An increase in our tax rate could occur, which could adversely affect our financial results.

 

On June 6, 2018, the Swiss Federal Council published the draft bill of the new tax reform named “Tax Proposal 17” (Steuervorlage 17) and there will be a vote on such bill on May 19, 2019. Thus, uncertainty will continue about the future level of Swiss Federal corporate income taxes that may apply to us until revised proposals are put forward and gain acceptance. If the Tax Proposal 2017 is accepted by the public, the main aspects of the reform are expected to come into force no earlier than on January 1, 2020. The Tax Proposal 17 includes – amongst other measures – the following measures:

 

  · repealing the status companies at the cantonal level as well as certain tax practices at the federal level, including transitional measures;

 

  · introducing a mandatory patent box regime at the cantonal level, and;

 

  · Introducing an optional R&D “super deduction” at the cantonal level.

 

On January 1, 2019, the applicable corporate tax rate in the canton of Vaud was reduced to an actual combined effective Swiss income tax rate of 13.63%.

 

For further discussion, see “Item 10. Additional Information—E. Taxation.”

 

Although we believe that we were not a “passive foreign investment company,” or PFIC, for U.S. federal income tax purposes in 2018, we may be a PFIC in 2019 or later years. If we were a PFIC in any year, U.S. shareholders could be subject to adverse U.S. federal income tax consequences.

 

Under the Internal Revenue Code of 1986, as amended, or the Code, we will be a PFIC for any taxable year in which, after the application of certain look-through rules with respect to subsidiaries, either (i) 75% or more of our gross income consists of passive income or (ii) 50% or more of the average quarterly value of our assets consists of assets that produce, or are held for the production of, passive income.
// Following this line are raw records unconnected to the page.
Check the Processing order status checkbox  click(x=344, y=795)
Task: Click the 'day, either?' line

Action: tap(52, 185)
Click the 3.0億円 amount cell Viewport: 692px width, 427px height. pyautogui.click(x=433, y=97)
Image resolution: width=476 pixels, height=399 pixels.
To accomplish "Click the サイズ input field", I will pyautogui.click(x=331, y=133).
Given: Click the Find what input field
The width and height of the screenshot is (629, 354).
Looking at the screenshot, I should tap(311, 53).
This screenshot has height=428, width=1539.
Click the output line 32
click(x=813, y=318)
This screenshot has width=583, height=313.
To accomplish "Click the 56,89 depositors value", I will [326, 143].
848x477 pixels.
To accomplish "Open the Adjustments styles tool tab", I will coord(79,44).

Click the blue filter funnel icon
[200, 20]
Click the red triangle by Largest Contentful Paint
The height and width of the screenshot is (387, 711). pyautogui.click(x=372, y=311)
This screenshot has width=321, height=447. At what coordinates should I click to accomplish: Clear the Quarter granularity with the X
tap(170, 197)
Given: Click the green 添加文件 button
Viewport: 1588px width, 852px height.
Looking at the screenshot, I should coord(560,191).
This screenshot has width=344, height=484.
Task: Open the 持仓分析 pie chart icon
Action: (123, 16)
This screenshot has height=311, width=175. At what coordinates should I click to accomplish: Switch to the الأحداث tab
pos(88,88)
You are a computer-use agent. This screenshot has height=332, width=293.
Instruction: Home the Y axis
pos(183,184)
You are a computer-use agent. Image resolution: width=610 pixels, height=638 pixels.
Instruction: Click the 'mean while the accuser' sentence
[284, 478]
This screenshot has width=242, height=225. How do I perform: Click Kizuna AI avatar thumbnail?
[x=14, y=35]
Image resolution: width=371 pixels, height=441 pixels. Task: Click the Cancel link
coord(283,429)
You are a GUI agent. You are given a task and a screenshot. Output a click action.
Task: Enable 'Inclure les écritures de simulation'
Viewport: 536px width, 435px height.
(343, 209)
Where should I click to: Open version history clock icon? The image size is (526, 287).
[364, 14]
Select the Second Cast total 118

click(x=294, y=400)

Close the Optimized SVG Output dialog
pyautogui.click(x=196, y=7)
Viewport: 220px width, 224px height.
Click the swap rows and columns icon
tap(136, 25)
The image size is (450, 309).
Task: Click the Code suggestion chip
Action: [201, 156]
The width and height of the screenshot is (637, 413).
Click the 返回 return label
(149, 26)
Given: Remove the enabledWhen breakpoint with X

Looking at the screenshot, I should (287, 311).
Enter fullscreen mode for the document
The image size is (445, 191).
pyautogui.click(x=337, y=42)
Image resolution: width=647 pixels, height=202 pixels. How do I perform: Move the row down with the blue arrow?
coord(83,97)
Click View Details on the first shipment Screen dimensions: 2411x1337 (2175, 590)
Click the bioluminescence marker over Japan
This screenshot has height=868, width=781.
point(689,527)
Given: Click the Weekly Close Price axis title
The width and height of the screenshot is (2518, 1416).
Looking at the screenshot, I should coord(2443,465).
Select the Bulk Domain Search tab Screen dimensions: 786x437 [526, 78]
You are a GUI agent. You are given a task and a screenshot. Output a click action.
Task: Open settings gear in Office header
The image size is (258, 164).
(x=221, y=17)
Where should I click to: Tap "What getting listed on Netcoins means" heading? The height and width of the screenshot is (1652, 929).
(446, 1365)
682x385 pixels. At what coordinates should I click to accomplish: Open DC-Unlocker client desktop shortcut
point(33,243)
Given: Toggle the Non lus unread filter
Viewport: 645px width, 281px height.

Passive income generally includes dividends, interest, certain non-active rents and royalties, and capital gains. Based on the composition of our income and assets during 2018 and certain estimates and projections, including as to the relative values of our assets, we do not believe that we were a PFIC in 2018. However, there can be no assurance that the IRS will agree with our conclusion. In addition, whether we will be a PFIC in 2019 or any future years is uncertain because, among other things, (i) we may not generate a substantial amount of non-passive gross income, for U.S. federal income tax purposes, in any year, (ii) we currently own, a substantial amount of passive assets, including cash, and (iii) the estimated valuation, for PFIC purposes, of our assets that generate non-passive income for PFIC purposes, including our intangible assets, is likely to be dependent in large part on our market capitalization and is therefore uncertain and may vary substantially over time. In this respect, our market capitalization has experienced significant declines and volatility after the beginning of 2019, which could increase the risk that we will be a PFIC in 2019 or later years. Accordingly, there can be no assurance that we will not be a PFIC for any taxable year.

 

If we are a PFIC for any taxable year during which a U.S. investor holds common shares, we generally would continue to be treated as a PFIC with respect to that U.S. investor for all succeeding years during which the U.S. investor holds common shares, even if we ceased to meet the threshold requirements for PFIC status. Such a U.S. investor may be subject to adverse U.S. federal income tax consequences, including (i) the treatment of all or a portion of any gain on disposition as ordinary income, (ii) the application of a deferred interest charge on such gain and the receipt of certain dividends and (iii) compliance with certain reporting requirements. We do not intend to provide the information that would enable investors to take a qualified electing fund election that could mitigate the adverse U.S. federal income tax consequences should we be classified as a PFIC. 

 

For further discussion, see “Item 10. Additional Information—Section E. Taxation.”